Ali Galip Vural insan olarak bu dünyaya geliş gayesine uygun yaşadı ve üzerine düşen görevi en mükemmel bir şekilde yerine getirdi.
Güle Güle Gazetesinde yaptığı vurucu flaş haberler unutulmayacak
Kısa ve öz olarak yazdığı başyazılar kimseyi kırmadan acıtmadan yaptığı muhalefet yazıları unutulmayacak.
Sektördeki haksız uygulamalar karşısındaki taviz vermez tutumu maddi menfaat için el etek öpmemesi önüne sürülen tüm maddi destekleri elinin tersiyle itmesi sektör basını için ders niteliğindedir.
Bizim sektörümüzün içinden eğitimli insanlar olmasına rağmen gazeteci çıkmadı, Ben şahsen onun teşvikleriyle yazmaya başladım sektörde yanlış bildiklerimi onun sayesinde düzelttim.
Yeri hiçbir zaman doldurulmayacak sektörümüze katkıları ahde vefa duygusu taşıyanlar tarafından unutulmayacaktır.

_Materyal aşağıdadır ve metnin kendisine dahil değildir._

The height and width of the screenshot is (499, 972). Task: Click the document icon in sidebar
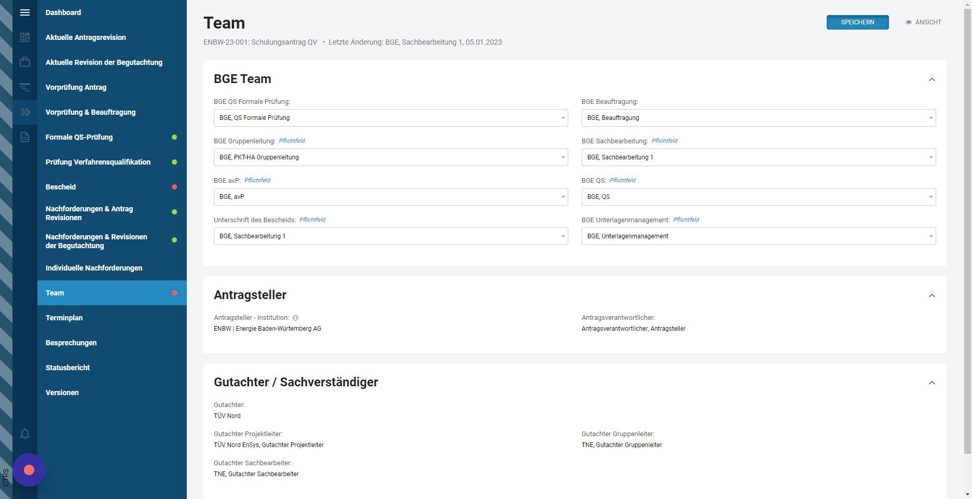pos(25,137)
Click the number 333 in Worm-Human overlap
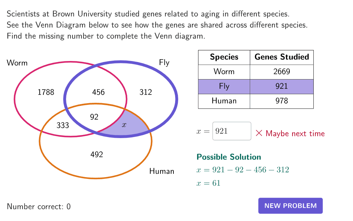Viewport: 353px width, 221px height. [63, 125]
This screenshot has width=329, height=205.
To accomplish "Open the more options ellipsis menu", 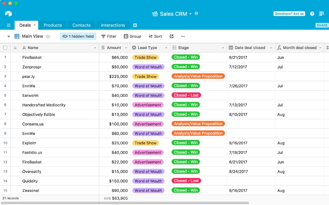I will pos(183,36).
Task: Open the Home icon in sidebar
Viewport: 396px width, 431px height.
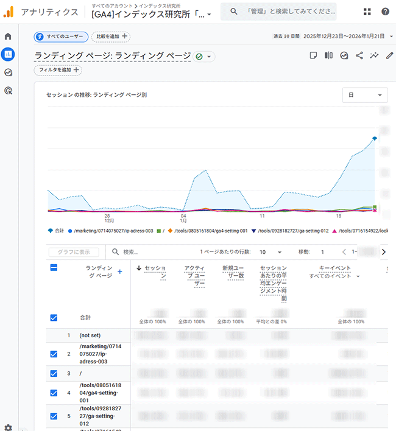Action: (x=8, y=37)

İnsanlar doğar yaşar ve ölür ama yaşadığı sürece ve kendisinden sonrakileri aydınlatmak çok az faniye nasip olur.”
Ali GALİP VURAL Bizim sektörümüzü aydınlatan ender fanilerden biriydi.
Tüm kaybettiğim ebediyete uğurladığım sevdiklerimde olduğu gibi yaşadığım sürece bu ayrılık bende hep derin bir hicran yarası olarak kalacaktır.
Ruhun şad olsun, efendi hazretleri.
Güle Güle sevgi ve muhabbetle hakka kavuştuğuna inanıyorum.
Biz kalanlara ise cenaze namazını kıldıran hocanın söylediği “En büyük dersin insanlar için ölüm olduğu ve bu dünyanın fani ve geçici olduğu”gerçeğidir.